Un beso de Robert la calmó, y finalmente caminaron hasta la puerta de Mark y Grace.

Grace abrió la puerta, mostrando una seductora sonrisa. Tenía algo más de treinta y cinco años, y su cuerpo parecía no conocer lo que eran las arrugas. Miranda Lawrence hubiese dicho que aquella mujer había pactado con el mismísimo Diablo.

Grace invitó a Robert y Melissa a que entrasen, y ambos se maravillaron nuevamente con la estructura vanguardista de la casa. Era todo perfecto, impoluto y luminoso.
Melissa y Robert subieron una plataforma de parqué y encontraron a Mark escanciando un poco de vino en unas copas.

-¡Robert, hermano! –Mark anduvo hacia su hermano y ambos se abrazaron mientras se contaban lo bien que estaban. Melissa y Grace reían. Aquellos gestos heredados desde la infancia siempre atraían las miradas de los demás.

Cuando Mary Shepherd, la asistenta, puso la cena en la mesa, Melissa aspiró profundamente el delicioso aroma. Era pato asado con especias, y olía realmente bien.
Mark insistió en que su hermano y su cuñada bebiesen más vino, y al final de la cena los cuatro estaban riéndose por tonterías y comentando trivialidades.

Sobre las dos de la mañana Mark y Robert se encontraban en la terraza superior del piso, donde aguardaba una piscina de agua silenciosa. Mark sujetaba una copa de vino, y Robert se apoyaba en la valla de cristal, observando las luces de Glasgow, las sirenas de la policía a lo lejos y las estrellas arremolinándose en el firmamento.

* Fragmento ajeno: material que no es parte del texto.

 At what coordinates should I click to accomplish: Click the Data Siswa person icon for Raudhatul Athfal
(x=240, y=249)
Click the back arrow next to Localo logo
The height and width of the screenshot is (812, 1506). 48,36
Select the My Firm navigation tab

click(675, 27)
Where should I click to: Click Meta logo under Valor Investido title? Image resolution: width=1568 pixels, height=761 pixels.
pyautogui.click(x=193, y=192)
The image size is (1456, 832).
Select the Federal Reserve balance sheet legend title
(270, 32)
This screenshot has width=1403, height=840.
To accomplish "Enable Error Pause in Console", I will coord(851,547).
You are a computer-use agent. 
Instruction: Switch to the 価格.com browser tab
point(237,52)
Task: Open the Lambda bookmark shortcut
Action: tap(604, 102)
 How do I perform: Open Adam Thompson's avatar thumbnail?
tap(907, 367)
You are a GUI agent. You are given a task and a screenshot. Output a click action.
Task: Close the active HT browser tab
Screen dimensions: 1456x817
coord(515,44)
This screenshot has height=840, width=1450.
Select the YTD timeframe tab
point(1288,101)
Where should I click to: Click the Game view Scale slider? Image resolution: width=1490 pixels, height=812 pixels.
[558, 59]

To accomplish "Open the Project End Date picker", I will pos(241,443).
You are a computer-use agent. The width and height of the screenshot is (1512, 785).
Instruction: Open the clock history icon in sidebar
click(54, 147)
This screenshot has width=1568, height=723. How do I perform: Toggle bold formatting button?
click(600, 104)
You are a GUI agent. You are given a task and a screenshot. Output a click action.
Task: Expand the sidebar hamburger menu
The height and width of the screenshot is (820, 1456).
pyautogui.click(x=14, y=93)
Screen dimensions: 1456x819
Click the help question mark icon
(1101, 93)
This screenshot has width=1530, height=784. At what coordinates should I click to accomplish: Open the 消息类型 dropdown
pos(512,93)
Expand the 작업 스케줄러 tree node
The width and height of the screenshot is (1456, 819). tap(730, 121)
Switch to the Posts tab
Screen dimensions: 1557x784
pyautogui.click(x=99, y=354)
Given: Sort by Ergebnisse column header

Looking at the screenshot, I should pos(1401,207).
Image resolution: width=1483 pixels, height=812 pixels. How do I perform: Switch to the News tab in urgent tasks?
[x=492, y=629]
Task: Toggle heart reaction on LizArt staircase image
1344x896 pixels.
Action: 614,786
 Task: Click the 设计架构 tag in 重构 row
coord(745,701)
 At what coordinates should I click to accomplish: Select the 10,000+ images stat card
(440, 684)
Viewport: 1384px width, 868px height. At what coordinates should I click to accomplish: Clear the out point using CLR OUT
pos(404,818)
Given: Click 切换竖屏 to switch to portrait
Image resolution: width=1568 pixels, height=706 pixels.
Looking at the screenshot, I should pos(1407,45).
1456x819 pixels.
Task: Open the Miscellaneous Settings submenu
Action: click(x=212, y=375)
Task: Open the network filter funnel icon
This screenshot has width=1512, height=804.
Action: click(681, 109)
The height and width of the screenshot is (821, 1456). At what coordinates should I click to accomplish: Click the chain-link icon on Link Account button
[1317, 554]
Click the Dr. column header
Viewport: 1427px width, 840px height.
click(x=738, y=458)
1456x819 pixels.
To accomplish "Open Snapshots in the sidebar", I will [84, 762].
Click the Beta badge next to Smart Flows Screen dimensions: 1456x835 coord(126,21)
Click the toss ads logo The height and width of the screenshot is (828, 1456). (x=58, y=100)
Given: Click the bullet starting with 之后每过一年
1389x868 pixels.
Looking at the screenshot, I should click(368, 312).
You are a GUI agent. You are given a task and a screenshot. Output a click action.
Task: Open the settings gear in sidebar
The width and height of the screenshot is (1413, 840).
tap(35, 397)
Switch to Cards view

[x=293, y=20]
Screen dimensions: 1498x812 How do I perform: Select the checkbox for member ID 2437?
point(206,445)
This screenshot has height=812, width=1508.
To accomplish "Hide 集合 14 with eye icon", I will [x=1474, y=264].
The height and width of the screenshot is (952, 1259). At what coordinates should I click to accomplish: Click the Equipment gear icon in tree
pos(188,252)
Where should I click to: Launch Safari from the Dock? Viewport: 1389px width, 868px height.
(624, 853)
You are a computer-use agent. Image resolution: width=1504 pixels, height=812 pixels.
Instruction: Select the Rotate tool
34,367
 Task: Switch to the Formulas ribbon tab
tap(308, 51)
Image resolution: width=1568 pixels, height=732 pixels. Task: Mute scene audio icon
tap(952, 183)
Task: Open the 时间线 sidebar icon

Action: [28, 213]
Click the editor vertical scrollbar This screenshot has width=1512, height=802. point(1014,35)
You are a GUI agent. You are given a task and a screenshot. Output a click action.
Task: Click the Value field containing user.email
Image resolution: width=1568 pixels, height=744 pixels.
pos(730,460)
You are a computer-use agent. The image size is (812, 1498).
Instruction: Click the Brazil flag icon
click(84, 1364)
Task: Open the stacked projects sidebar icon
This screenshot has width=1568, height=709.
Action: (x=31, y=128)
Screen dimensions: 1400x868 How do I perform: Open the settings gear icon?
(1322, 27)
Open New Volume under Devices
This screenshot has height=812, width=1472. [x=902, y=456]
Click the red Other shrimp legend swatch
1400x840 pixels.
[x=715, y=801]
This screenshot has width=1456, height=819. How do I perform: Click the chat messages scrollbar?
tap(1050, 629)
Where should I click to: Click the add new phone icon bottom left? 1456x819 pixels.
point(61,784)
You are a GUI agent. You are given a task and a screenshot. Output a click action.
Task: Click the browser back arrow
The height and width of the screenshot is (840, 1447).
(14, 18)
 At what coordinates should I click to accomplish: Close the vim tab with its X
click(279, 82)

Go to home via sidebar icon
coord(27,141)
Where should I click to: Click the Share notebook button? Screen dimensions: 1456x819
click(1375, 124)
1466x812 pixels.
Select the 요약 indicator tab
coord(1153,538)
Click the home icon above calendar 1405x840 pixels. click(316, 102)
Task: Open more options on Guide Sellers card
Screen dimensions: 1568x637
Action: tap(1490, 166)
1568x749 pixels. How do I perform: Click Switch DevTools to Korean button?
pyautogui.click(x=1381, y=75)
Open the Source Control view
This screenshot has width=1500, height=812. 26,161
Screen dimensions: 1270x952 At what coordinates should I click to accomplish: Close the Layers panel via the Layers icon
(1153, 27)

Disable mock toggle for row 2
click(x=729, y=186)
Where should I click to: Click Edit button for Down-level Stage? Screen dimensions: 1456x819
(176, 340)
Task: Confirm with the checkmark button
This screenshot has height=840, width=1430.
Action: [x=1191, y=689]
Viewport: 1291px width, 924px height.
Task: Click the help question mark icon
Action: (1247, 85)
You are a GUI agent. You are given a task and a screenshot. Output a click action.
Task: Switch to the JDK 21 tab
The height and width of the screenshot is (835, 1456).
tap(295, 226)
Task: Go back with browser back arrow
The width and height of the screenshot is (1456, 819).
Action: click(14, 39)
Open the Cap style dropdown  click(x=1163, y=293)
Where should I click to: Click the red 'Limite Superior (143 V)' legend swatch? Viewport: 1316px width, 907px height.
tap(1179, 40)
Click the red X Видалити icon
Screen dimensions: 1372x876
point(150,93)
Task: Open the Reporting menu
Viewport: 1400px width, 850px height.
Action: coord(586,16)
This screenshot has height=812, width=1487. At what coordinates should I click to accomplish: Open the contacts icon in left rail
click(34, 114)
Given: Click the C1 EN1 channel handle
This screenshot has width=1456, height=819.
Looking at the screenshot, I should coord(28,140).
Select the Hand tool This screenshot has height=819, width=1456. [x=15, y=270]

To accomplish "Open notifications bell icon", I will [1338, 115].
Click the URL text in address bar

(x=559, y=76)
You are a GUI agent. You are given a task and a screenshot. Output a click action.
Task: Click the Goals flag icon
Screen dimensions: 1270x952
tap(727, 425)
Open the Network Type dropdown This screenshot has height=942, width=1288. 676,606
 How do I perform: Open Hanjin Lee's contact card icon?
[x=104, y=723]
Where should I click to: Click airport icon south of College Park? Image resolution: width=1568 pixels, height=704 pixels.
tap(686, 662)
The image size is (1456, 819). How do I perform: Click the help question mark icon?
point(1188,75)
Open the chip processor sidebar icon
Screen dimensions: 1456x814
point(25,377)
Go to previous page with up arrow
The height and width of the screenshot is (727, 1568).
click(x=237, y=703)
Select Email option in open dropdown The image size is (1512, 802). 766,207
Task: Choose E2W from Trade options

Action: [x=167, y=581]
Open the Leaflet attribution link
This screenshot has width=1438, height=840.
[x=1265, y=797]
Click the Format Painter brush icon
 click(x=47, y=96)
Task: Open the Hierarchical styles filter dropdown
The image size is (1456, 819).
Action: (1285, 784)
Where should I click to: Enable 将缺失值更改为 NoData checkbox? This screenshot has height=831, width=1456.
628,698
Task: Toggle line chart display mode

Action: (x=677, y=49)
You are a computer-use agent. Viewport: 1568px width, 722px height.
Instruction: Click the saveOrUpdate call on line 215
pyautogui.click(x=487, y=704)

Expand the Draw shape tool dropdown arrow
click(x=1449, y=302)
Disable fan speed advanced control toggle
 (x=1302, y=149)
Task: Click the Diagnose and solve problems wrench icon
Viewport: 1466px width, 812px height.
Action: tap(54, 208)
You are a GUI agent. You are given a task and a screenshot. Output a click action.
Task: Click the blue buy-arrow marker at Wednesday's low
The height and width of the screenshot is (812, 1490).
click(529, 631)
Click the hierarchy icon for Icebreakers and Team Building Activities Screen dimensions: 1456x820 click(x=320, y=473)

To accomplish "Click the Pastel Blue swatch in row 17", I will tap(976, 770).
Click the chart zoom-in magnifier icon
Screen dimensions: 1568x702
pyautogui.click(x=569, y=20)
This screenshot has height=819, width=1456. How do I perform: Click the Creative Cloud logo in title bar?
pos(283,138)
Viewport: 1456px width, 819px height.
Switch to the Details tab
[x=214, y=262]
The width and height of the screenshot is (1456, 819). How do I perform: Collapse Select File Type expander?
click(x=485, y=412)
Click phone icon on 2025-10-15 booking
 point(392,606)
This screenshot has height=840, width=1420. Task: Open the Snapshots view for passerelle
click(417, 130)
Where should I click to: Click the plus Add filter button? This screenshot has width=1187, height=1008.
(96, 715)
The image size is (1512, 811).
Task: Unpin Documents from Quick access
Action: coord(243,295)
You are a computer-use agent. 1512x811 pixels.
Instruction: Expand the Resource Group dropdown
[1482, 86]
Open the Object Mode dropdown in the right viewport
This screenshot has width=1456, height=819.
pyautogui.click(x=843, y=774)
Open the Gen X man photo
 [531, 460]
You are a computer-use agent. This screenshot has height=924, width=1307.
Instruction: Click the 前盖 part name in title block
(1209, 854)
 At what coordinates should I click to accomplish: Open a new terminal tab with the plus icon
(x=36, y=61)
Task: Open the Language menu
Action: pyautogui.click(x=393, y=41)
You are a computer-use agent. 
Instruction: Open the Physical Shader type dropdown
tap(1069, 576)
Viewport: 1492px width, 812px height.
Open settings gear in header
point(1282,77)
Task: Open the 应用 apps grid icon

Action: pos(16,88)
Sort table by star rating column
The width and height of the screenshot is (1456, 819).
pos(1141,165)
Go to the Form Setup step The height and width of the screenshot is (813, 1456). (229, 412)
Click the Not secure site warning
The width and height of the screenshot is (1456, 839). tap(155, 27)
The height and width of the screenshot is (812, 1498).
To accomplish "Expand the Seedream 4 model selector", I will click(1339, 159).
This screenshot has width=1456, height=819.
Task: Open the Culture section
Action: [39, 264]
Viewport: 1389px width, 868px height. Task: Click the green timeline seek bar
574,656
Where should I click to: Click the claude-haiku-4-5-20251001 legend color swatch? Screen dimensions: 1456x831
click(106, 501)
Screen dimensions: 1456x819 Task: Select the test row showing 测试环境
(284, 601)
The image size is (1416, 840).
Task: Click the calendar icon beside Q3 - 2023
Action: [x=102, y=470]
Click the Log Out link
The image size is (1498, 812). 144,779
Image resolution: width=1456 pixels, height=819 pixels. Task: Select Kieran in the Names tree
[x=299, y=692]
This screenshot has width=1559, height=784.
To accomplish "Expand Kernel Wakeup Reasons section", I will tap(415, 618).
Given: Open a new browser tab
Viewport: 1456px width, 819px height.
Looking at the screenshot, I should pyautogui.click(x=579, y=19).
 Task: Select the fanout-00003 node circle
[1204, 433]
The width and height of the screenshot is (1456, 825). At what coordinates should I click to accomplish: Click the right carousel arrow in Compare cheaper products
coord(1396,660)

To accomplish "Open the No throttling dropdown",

-No se puede tener todo en esta vida –murmuró Mark-. Parece algo imposible. Y, ¿sabes? Te admiro –Robert viró el rostro para observar a su hermano-. Sí, Robert, te admiro. Sacrificaste las riquezas de Brigham’s para formar una familia con Melissa, a pesar de la mala reputación que tenía por aquel entonces. Me alegro que la prensa se haya olvidado de ella.
-A veces, en momentos puntuales, nos encontramos con la prensa, pero Mel sabe esquivarlos.
-Sí. Melissa, una gran mujer –Robert asintió-. Y tú, mi querido hermano, un gran hombre. Supiste tomar la decisión adecuada.
-¿Te estás planteando dejar Brigham’s? –Mark guardó silencio unos minutos.
-Lo he pensado, sí. Pero no serviría de nada. Ahora mamá está enferma y si… bueno, si ella faltase y yo abandonara la empresa, contando con que Grace haría lo mismo, ¿Quién se quedaría al mando? ¿Un japonés de esos? ¡Ni hablar! No, no. Tú sacrificaste Brigham’s por la familia, yo ahora tengo que sacrificar mi familia por Brigham’s.
-No es del todo así, Mark. No tienes que sacrificar nada, simplemente dosificar tu tiempo. Además, estás dando por sentado que nunca tendrás hijos. ¿Qué hablamos por teléfono?
-Ya lo sé, Robert, pero las cosas no son tan fáciles. No sé, últimamente se me está cayendo todo encima y es demasiado peso, ¿sabes? –Robert asintió lentamente con la cabeza. Mark dio un sorbo a su copa, vaciándola, y la dejó sobre una repisa de cristal. Unos segundos más tarde entró Grace apresuradamente, apoyándose en el marco de la entrada. Estaba jadeando y tenía los ojos desorbitados.
-¡Melissa! ¡Le ocurre algo, y no sé qué hacer!